For it to become good again, Rick Berman must die.
He'll never let go, he'll never admit he's wrong, he'll never stop dilluting it and killing every part of it that was good, leaving only an empty husk that looks like star trek, but isn't.
You can't take the sky from me...
If Star Trek was good, you would watch it. You know this is true. I wouldn't call any of the later series flat out bad, but clearly none have been on the level of TNG. TNG and OS both reflected the times and talked about issues in intelligent ways and hey, we still have issues therefore we still need Star Trek. The problem with Star Trek is their inability to try something new. The universe is so big so why are we always focused on the Captain of a spaceship (minus DS9...to a point, it was practically the same formula just on a spaceship that didn't move). Supposedly, JMS has pitched something to them for a new series. We all know Babylon 5 was the real followup to TNG. (And supposedly DS9 was stolen from JMS's B5 pitch). I think he could do a lot for them if they accept him. But I've always wanted to see StarFleet Academy. Berman/Braga won't do it because it's "Dawson's Creek In Space" but so what. Buffy was about teenagers and still managed to be about more. You want new viewership for Star Trek? Well, attract the teens. I want to see supersmart kids duking it out to be the next Jean Luc Picard. You know, something super-competitive like Ender's Game, but in High School. I think this has been the answer for years but they're too closeminded. The close-mindedness is the problem. Star Trek only needs to go away when we don't need it. We still need it, and we'd all be there to watch it, if only it was good. It can only be good if they get of the myopic path they're stuck on.
That fits in a bit with my idea for Trek.
I loved TNG, most of it was really well done. But I got tired of the 'stateless' nature of the show. DS9 was cool once they got a real story going, but then at the end of the story they had to kill the show (well, it had been on the air long enough either way).
What I want now is a Trek show run kind of like a cross between the last few seasons of DS9 and The Outer Limits. Pick a story in the Trek universe. Any story, past, present or future, choose a story in the empires of humans, vulcans, klingons, whomever. Run it like a SciFi channel mini-series. Use as many or as few episodes as it takes to tell that story. Maybe its just one episode, or maybe it takes a dozen to do the story right. When the story is done, thats it, its over. Lather, rinse, repeat.

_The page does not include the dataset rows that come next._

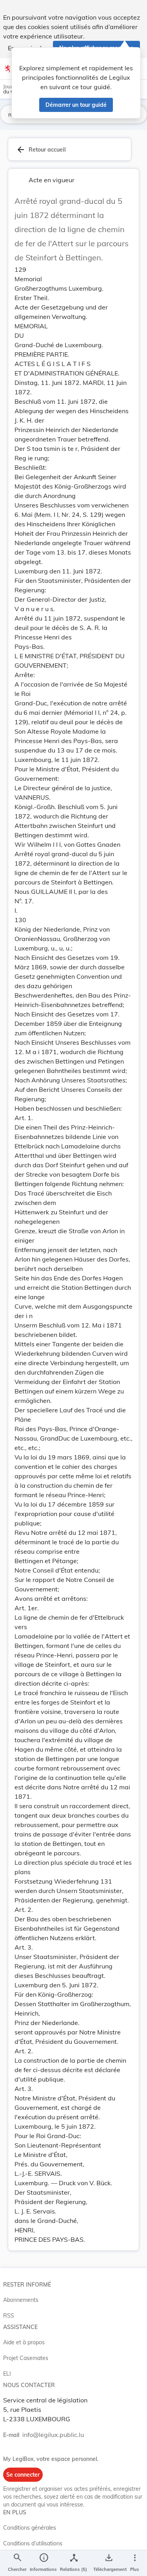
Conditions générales (29, 2527)
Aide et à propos (24, 2342)
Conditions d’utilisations (32, 2543)
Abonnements (20, 2299)
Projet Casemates (25, 2358)
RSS (8, 2315)
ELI (7, 2373)
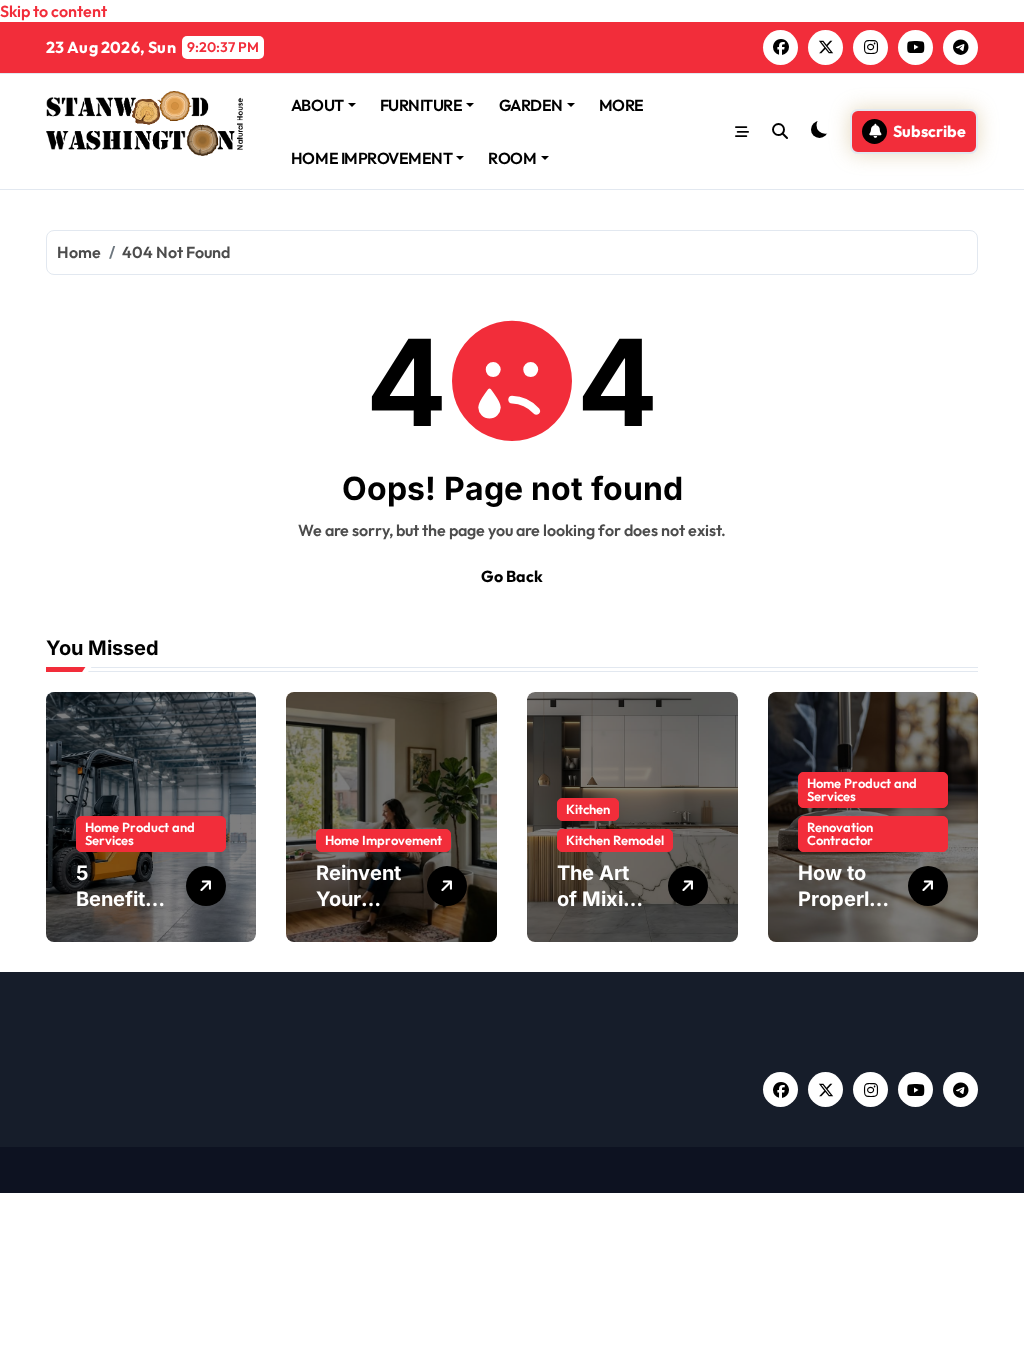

Maintain an active online presence, and actually use fan suggestions. Pick up loose threads from other series, follow characters that showed up in other series. Sprinkle in episodes that tell the same story from the perspective of several different characters of different races.
The possibilities for such a show, particularly with writers that will pay attention to feedback from fans, are nearly endless, as is the potential for money-making spin-off series in the style of the older shows.